* **To do**
Skip the pictures. Return exactly the lines from the one containing "The image size is (875, 536)." through the end of the entries below.

* **Stored data**
+++

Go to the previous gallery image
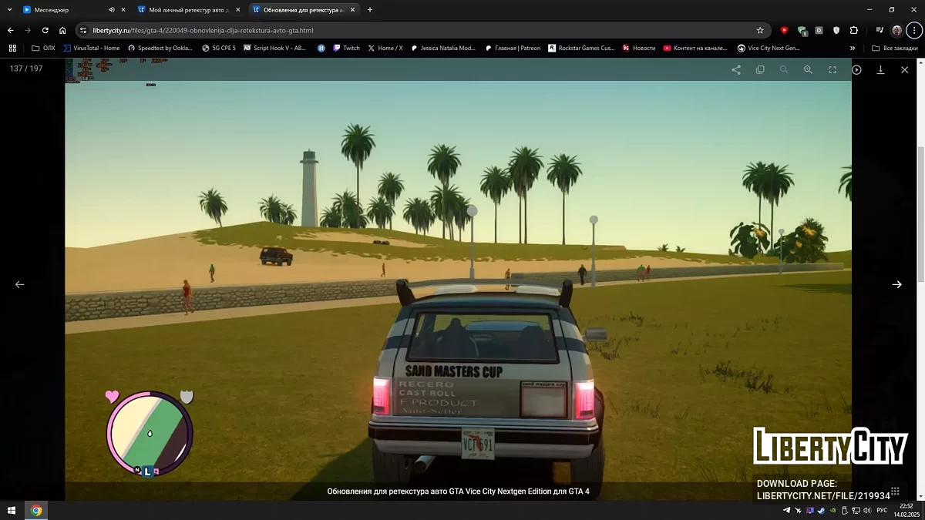The image size is (925, 520). (x=20, y=284)
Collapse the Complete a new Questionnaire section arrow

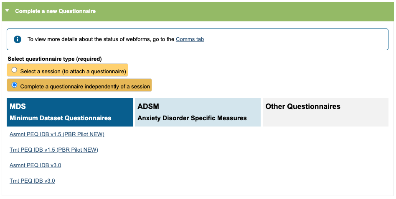7,11
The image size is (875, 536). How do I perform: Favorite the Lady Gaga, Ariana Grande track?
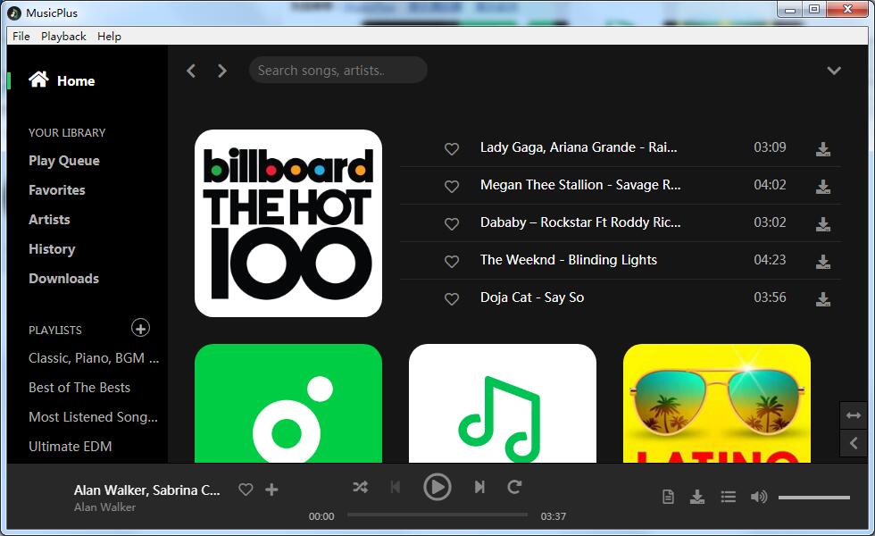pyautogui.click(x=452, y=149)
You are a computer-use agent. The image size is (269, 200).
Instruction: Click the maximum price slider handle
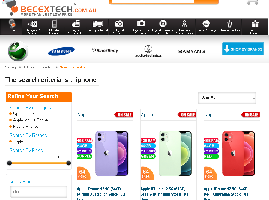(69, 163)
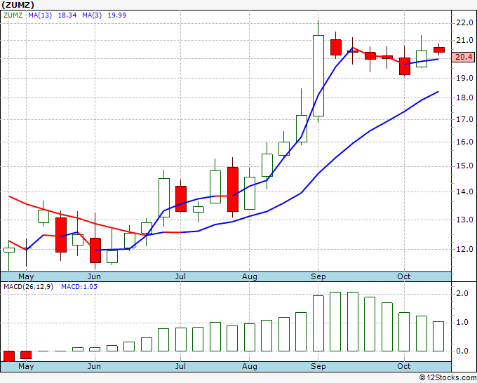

+++

* **Solution for this task**
The image size is (875, 536). How do I perform: Favorite the Lady Gaga, Ariana Grande track?
pyautogui.click(x=452, y=149)
You are a computer-use agent. The image size is (269, 200).
Instruction: Click the maximum price slider handle
(69, 163)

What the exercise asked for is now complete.